魚に限らず棒手振りのような行商人の扱う品物は草履、野菜、油など多種多様で地方から出てきて、元手の少ない人間が始めるにはもっとも簡単にはじめられる商売でした。

3年で表通りに店を構えられたということは勝五郎の魚の目利きや包丁の腕前は確かだったといえそうです。

落語 芝浜余談勝五郎が拾った財布について

江戸時代、落し物を拾ったら拾った人がまずその周辺に拾ったことを記した立て札を立て、落とし主が現れなければ町奉行に届け、奉行所でそれを公開することになっていました。

落とし主が現れると拾った人に報労金が支払われるのは現代と変わりませんでしたが現代の約一割と比べると江戸時代の比率は非常に高く50パーセントだったといわれます。

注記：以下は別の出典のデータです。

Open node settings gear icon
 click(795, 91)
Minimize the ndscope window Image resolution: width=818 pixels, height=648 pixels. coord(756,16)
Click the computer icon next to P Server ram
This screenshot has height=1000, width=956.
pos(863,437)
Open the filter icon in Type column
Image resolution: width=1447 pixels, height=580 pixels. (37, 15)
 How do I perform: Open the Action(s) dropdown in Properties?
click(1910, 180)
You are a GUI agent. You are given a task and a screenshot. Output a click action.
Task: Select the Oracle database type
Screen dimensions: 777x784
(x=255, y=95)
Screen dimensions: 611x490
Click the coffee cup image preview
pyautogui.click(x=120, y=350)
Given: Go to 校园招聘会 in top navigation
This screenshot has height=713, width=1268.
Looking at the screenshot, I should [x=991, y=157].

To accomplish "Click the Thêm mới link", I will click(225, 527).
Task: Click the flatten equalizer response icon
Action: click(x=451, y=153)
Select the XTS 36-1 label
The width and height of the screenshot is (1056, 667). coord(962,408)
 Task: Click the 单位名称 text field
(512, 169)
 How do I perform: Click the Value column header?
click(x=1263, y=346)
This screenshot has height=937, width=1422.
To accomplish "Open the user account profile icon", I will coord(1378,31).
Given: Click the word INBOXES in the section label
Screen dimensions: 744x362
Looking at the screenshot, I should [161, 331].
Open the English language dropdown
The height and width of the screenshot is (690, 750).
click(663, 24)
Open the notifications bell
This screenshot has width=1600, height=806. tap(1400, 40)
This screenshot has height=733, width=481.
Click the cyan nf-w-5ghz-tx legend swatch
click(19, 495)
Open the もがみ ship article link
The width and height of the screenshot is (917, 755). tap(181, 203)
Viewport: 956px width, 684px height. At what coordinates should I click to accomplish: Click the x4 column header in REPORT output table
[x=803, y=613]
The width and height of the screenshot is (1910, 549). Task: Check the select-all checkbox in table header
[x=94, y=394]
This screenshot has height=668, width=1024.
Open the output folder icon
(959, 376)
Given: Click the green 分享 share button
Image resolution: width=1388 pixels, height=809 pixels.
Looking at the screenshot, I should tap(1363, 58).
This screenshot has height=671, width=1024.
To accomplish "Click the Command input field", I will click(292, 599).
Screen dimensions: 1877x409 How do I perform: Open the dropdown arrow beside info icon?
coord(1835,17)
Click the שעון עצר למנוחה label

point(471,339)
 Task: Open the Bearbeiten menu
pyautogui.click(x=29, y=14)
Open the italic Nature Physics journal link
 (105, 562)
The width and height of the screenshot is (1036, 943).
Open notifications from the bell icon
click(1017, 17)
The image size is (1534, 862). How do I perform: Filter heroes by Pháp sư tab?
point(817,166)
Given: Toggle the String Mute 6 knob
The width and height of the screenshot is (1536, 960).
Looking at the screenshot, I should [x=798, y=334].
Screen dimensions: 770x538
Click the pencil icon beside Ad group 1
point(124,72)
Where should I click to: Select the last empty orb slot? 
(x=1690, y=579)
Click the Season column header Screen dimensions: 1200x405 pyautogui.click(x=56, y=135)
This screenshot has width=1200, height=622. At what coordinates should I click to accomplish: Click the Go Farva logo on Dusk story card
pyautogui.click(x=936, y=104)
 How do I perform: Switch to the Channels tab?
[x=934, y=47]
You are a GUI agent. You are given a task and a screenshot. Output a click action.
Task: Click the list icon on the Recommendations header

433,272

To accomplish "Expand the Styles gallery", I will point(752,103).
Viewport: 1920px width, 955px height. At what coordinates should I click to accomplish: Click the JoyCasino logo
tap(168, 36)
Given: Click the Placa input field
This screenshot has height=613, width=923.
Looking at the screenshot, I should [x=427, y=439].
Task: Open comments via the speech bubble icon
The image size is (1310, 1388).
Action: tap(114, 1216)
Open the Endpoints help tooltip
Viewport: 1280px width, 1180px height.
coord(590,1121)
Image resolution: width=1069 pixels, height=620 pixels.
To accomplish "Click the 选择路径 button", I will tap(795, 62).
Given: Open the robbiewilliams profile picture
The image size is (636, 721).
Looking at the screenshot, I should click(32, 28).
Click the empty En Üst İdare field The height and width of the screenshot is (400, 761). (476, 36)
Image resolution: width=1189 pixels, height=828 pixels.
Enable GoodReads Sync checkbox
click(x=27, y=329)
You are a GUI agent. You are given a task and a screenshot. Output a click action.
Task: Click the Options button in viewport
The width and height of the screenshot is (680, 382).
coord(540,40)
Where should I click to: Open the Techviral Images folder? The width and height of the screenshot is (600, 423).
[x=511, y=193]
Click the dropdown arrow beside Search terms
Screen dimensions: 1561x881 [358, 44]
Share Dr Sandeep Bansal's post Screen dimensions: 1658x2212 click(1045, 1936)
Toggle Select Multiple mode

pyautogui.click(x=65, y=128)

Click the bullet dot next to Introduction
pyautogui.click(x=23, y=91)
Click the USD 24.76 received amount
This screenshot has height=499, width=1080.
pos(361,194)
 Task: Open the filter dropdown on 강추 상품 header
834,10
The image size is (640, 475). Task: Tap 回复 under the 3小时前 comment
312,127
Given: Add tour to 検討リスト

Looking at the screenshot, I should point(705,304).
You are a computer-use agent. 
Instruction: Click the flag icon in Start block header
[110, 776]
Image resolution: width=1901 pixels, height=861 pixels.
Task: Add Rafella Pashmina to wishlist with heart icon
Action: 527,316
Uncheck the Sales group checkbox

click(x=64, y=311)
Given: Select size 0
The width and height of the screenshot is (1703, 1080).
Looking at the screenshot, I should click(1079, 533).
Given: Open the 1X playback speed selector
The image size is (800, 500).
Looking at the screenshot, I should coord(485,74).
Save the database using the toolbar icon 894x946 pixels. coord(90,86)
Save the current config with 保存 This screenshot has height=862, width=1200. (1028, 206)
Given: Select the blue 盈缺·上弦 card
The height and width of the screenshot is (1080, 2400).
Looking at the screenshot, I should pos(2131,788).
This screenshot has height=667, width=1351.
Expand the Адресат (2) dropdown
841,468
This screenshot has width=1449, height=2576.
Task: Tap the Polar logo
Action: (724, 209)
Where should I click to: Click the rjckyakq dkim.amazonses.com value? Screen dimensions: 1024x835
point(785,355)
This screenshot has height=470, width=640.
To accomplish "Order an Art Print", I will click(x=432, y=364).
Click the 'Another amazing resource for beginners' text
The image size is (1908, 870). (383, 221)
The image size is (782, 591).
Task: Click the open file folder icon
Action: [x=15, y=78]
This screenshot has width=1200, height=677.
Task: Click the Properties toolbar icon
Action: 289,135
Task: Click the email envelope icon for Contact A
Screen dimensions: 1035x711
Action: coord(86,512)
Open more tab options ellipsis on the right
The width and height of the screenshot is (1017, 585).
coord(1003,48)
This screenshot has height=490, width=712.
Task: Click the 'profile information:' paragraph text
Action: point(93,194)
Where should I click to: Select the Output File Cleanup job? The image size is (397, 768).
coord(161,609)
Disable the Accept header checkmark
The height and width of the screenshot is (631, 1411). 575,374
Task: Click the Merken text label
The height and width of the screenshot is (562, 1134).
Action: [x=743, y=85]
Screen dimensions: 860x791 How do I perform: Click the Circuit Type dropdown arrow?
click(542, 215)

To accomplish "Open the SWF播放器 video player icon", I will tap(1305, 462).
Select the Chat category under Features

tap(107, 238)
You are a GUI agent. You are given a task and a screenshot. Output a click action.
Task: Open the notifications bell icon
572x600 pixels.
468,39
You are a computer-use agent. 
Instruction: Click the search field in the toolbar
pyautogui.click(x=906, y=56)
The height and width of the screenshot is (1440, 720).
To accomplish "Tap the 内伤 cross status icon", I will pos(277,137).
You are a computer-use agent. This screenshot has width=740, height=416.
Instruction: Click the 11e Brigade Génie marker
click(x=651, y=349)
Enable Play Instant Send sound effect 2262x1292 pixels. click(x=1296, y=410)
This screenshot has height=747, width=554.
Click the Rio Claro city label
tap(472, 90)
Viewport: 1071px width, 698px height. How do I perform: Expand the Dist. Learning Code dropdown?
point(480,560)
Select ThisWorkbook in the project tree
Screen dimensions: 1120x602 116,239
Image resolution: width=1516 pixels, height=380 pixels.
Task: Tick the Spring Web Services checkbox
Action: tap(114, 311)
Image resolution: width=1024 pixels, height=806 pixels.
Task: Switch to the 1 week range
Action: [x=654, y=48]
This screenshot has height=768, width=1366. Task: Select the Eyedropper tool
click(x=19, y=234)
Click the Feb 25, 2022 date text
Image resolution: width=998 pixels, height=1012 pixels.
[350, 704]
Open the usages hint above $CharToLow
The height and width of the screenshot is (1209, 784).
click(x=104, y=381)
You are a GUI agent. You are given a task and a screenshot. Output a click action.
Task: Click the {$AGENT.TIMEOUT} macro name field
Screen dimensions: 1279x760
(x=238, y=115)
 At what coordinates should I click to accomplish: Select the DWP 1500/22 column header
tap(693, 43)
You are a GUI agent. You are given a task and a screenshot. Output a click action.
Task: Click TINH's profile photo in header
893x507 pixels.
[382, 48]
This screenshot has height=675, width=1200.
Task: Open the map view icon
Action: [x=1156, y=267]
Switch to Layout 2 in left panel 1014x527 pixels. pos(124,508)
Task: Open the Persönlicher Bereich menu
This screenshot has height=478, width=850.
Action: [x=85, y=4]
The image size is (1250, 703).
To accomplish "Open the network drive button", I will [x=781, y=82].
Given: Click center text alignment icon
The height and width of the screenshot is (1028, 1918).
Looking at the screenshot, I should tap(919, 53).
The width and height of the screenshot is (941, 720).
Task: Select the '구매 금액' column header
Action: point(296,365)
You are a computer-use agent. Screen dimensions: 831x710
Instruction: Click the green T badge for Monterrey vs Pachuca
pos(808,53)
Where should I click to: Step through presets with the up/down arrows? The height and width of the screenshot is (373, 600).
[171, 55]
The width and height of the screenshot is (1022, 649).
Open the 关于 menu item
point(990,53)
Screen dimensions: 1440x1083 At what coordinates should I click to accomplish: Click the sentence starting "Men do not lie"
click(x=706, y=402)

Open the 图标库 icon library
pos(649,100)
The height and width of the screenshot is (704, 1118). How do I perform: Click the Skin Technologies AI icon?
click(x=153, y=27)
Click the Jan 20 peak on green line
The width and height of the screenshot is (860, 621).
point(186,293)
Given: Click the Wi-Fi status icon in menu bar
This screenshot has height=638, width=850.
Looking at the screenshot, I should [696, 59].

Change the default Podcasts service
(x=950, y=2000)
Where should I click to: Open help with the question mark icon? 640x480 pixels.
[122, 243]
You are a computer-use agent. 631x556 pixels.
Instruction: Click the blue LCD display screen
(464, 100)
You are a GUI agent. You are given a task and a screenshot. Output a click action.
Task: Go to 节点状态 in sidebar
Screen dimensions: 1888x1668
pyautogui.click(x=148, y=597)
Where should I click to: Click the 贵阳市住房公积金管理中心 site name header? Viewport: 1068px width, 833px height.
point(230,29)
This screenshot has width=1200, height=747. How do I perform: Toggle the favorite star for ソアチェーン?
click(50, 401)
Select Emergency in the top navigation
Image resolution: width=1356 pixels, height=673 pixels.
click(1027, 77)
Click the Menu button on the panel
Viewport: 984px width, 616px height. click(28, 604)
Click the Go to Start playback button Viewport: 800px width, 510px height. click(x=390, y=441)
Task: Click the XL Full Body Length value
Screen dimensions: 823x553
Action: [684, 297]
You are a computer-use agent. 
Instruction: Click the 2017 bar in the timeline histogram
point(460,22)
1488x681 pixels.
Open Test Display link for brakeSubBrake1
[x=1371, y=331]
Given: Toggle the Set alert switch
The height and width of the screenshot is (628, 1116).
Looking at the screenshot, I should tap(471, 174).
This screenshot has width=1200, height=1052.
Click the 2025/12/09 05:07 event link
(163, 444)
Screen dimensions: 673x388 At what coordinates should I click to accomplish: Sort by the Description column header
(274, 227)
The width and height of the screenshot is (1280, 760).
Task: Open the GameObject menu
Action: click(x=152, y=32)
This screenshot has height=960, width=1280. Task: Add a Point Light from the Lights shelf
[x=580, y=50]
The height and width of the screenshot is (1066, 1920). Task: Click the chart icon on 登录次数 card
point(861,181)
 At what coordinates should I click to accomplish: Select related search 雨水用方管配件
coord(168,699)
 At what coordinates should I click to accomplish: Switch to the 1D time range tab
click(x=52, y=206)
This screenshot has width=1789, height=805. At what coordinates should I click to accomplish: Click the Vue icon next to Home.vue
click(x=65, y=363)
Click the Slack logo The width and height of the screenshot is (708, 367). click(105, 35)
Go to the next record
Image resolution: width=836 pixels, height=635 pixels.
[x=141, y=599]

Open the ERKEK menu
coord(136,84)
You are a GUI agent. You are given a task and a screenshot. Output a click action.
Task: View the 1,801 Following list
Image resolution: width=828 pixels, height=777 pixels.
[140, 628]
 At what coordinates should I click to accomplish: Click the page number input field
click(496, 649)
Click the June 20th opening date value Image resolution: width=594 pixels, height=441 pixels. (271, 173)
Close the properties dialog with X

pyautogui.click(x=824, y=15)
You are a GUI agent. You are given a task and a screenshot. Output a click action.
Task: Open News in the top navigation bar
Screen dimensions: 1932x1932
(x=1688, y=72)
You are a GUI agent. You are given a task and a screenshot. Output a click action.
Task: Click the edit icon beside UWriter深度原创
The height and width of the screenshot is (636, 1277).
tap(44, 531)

落とし主が現れなければ半年で拾った人のものになり、それは現代とそれほど変わりませんでした

ちなみにネコババすると現代では遺失物横領罪で「一年以下の懲役、または十万円以下の罰金、もしくは科料」となりますが、江戸時代では十両盗めば死刑と決まっていたので、窃盗ではないとはいえ定吉の妻の言う「首が飛ぶ」というのも大げさな話ではなかったといえそうです。